On 13 October 1982, a UH-1H crashed in Las Peñas; its engine failed while evacuating wounded soldiers from the Cayahuanca Battalion of Military Detachment No. 1. The crash, that killed all 6 on board, was the first fatal accident involving the UH-1 in Salvadoran service. On 19 February 1984, two UH-1H helicopters collided into each other after one was shot at by People's Revolutionary Army guerrillas. The mid-air collision killed all 28 people onboard both helicopters.

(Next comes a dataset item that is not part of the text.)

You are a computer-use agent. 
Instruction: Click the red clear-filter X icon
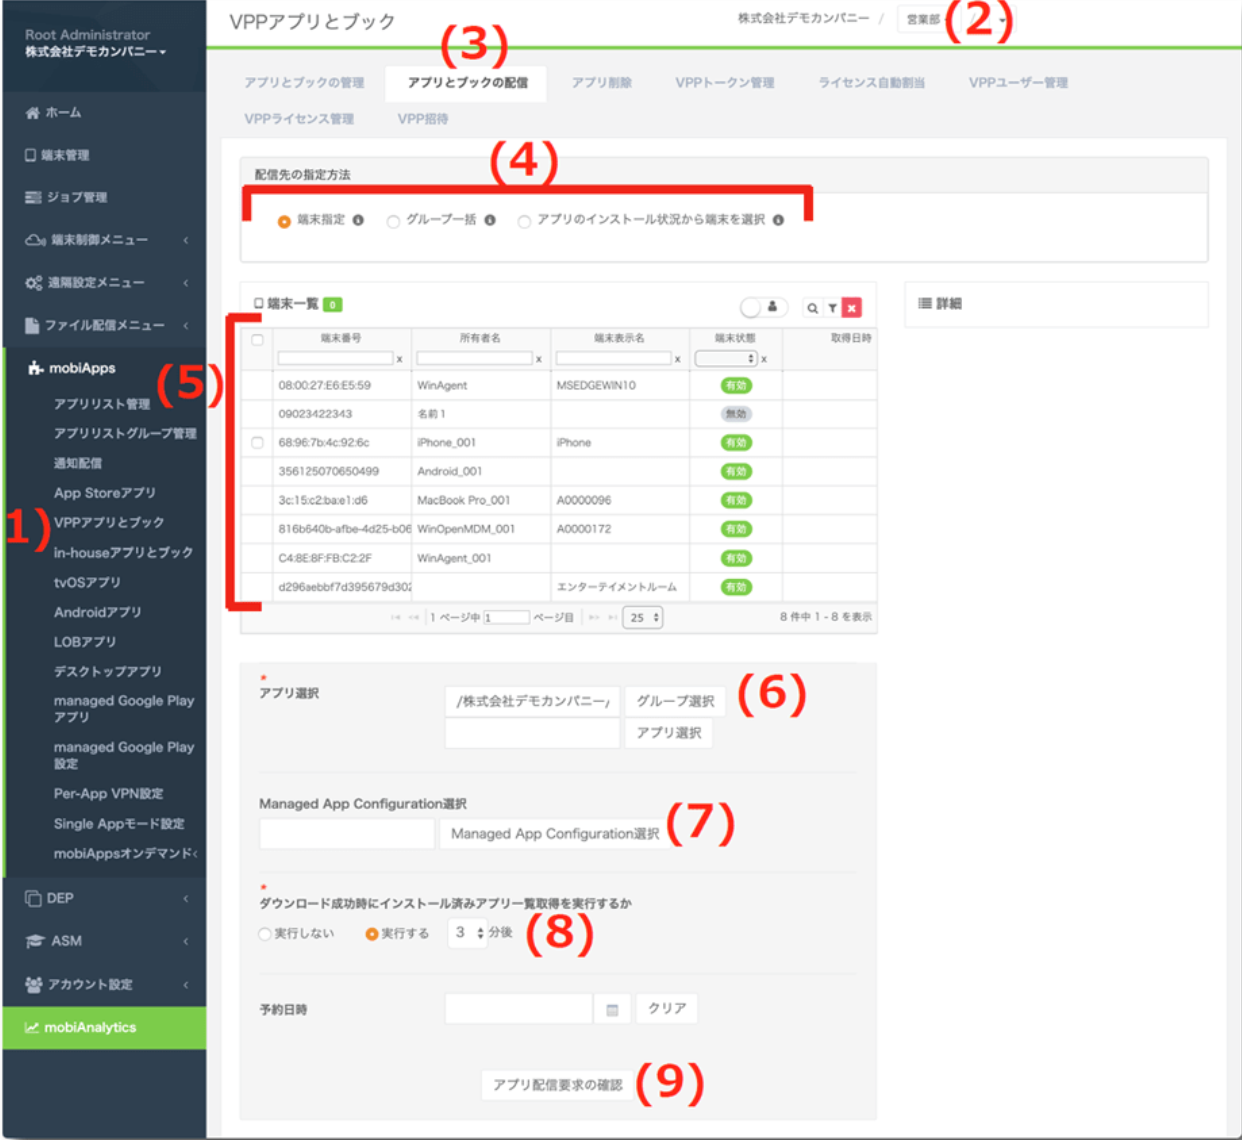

On 23 October 1984, a UH-1H was destroyed near Joateca by a bomb onboard. The bomb was planted by the FMLN inside a radio transmitter that the military was coaxed into capturing. Believing that the radio transmitter was that of Radio Venceremos, an underground radio station that the FMLN used to broadcast propaganda, the military intended to display it as a war trophy. The bomb exploded as the UH-1H transporting it was climbing. All 14 people onboard were killed. Among them included Lieutenant Colonel Domingo Monterrosa, the commander of the 3rd Brigade. Monterrosa was the bombing's primary target as the FMLN sought to avenge over 1,000 people killed during the 1981 El Mozote massacre by the Atlácatl Battalion when Monterrosa commanded the unit. The wreckage of the bombed UH-1H is on display at the Museum of the Revolution in Perquín.

On 8 September 2024, a UH-1H crashed near Pasaquina. The crash killed 9 people, including National Civil Police director Mauricio Arriaza Chicas and Manuel Coto, a former bank manager accused of embezzlement who had been extradited to Salvadoran custody at in Honduras earlier that day. An investigation determined that bad weather, low visibility, and pilot error led to the crash.